2. Coding might become like playing guitar
Here’s an uncomfortable thought: writing code may become something closer to playing guitar. Lots of people will do it. It’ll be a valuable skill. But only an extraordinarily select few will get paid well to do it professionally, not because the market doesn’t need code, but because their performance is that good, there will always be demand for them.
The unfortunate conclusion is more stratification. People who are highly skilled will be rewarded disproportionately, and people who aren’t will have fewer opportunities. It’s the same pattern you see in music, acting, and professional sports. Lots of talented people, but very few actually make a living.

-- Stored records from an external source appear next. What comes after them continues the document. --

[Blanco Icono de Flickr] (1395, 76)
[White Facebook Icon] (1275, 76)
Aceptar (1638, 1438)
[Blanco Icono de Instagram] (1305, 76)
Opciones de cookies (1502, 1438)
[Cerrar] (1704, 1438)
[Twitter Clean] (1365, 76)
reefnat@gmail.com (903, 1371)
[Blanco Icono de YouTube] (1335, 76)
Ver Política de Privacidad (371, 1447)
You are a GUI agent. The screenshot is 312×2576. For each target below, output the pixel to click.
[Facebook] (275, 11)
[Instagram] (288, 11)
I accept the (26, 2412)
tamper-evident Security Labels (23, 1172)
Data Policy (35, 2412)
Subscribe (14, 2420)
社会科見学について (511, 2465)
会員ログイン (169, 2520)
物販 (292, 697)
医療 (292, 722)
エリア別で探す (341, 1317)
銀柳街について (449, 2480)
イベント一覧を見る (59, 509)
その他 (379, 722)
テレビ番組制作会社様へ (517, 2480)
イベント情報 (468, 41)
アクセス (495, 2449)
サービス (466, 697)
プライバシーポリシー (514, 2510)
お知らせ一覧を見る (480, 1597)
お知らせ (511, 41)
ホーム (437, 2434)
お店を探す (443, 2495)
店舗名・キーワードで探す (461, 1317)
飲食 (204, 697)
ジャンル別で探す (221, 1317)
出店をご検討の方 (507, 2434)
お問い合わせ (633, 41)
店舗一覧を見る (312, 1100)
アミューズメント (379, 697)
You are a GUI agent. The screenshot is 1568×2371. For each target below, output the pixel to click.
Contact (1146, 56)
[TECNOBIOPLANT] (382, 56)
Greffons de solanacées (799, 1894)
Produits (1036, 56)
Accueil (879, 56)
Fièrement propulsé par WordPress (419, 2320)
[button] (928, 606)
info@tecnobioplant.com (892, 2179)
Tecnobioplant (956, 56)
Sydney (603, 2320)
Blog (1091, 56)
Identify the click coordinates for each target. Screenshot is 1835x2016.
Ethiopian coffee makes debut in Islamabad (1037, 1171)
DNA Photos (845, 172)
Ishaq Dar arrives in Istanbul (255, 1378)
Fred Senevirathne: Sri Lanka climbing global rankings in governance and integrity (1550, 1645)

3. Engineering thinking outlasts engineering tools
Breaking down problems. Systemizing messy situations. Organizing chaos into something solvable. This mode of thinking, the actual engineering in software engineering, remains valuable regardless of what industry you’re in or what tools exist.
There’s this exercise from 7th grade science I keep coming back to. The teacher asked us to write instructions for making a peanut butter and jelly sandwich, then followed them literally. Put the jar on the bread, tried to spread with the lid on. Nobody was specific enough. That’s what working with AI feels like. The quality of what you get out is almost entirely determined by how well you decompose the problem before the tool touches it.
The best managers I’ve worked with think this way. So do the best teachers, the best event planners. Really, anyone whose job is to take a mess, articulate what’s wrong, and tackle it step by step. If you’ve trained yourself to decompose complexity, that skill transfers everywhere.
4. For people outside tech: find what survives
If you’re not in the tech industry, the question isn’t “will AI take my job?” It’s “which parts of my job generate value that AI can’t replicate?”
For example, paralegals don’t need to spend weeks gathering and summarizing case documents anymore, ChatGPT does it faster and arguably more accurately. But AI can’t go to court. It can’t build the relationship with a client who needs to trust you with their livelihood.
Or if you’re a digital artist, the market is already flooded with AI-generated work. That actually makes high-quality, hand-made pieces more valuable, not less. But you’ll need to build a brand, find customers who connect with your specific taste, and do the human parts of the business that a model can’t.
Ask yourself: what are all the things that make this thing a business? The answer is usually the human parts.
Closing Thoughts

I don’t have a neat bow to put on this. I’m literally living in two realities at once, dependent on these tools to keep up with expectations that multiply every quarter, while having deeply worried conversations with the people I love about what the world looks like for kids growing up right now.
The Bay Area tech bubble makes it hard to stay objective. For every person that’s excited, there’s another side to that person that’s uneasy. And I think being honest about both is more useful than pretending we’ve got it all figured out.